Vivanco também critica as afirmações do presidente colombiano de que a violência tem sido causada por grupos de estrangeiros organizados. O diretor da ONG considera que a hipóteste não pode ser descartada, mas também não pode ser comprovada nesse momento. "Insistir todas as fichas de seu discurso nessa narrativa do vandalismo pago por forças de fora passa uma mensagem muito ruim aos colombianos, a mensagem de que as suas bandeiras, suas reivindicações não são legítimas. E são", completou ele.
Vivanco cobra ainda que Duque cumpra sua promessa de que não toleraria abusos policiais contra os manifestantes.
Em meio ao aumento dos atos, o presidente deu início a uma série de negociações um comitê formado por lideranças de alguns dos setores envolvidos nos protestos, mas as conversas não chegaram a um acordo
Nos últimos dias, nas ruas, um dos gritos de guerra que se ouvem é o de que "o comitê de greve não nos representa".
"É preciso ficar claro que o que vemos nas ruas são jovens que não se veem representados nem na política nem nessas negociações que estão sendo realizadas em seu nome. Isso, nos últimos dias, tem se tornado também um motor da instatisfação geral", disse o analista político Ariel Ávila.
"A juventude colombiana que já tinha se posicionado com sua agenda de reformas do Estado em 2019, agora voltou as ruas com ainda mais bronca, porque quando se olha para os números do aumento da pobreza, os jovens também são a franja mais afetada, são os que estão sem emprego e sem perspectivas", completou.
A pobreza na Colômbia cresceu 6 pontos percentuais desde o início da pandemia, e hoje é de 42,5%. E o aumento do desemprego juvenil também cresceu. Entre os colombianos de 18 a 28 anos, a desocupação foi de 20,5%, em 2020, para 23,9%, em 2021.
Uma pesquisa divulgada pelo instituto Invamer, neste domingo indica que 89% dos entrevistados estão de acordo com as manifestações, mas 95% desaprovam que elas sejam violentas. Sobre a atuação do Esmad (o batalhão anti-distúrbios da polícia colombiana), 55% dizem discordar do modo como usam a força.

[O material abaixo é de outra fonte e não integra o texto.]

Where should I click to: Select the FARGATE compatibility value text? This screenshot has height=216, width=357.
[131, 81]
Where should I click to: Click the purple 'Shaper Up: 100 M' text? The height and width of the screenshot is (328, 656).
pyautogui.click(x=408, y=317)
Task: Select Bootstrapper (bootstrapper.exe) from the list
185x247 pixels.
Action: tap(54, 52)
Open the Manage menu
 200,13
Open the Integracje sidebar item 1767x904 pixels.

E 60% pedem o fim do bloqueio das ruas e estradas.
A analista Elizabeth Dickinson, do International Crisis Group considera que a mesa de diálogo "deve incluir mais atores, e abrir o leque das demandas dos jovens, pois são a maioria dos que estão nas ruas".
Para Ávila, não há ânimo para interromper os protestos. "Não vejo que isso vá parar logo. Não vejo desânimo ou cansaço dos que estão saindo todos os dias. E só creio que esses protestos podem ser amenizados uma vez que entregas reais e concretas sejam feitas pelo governo".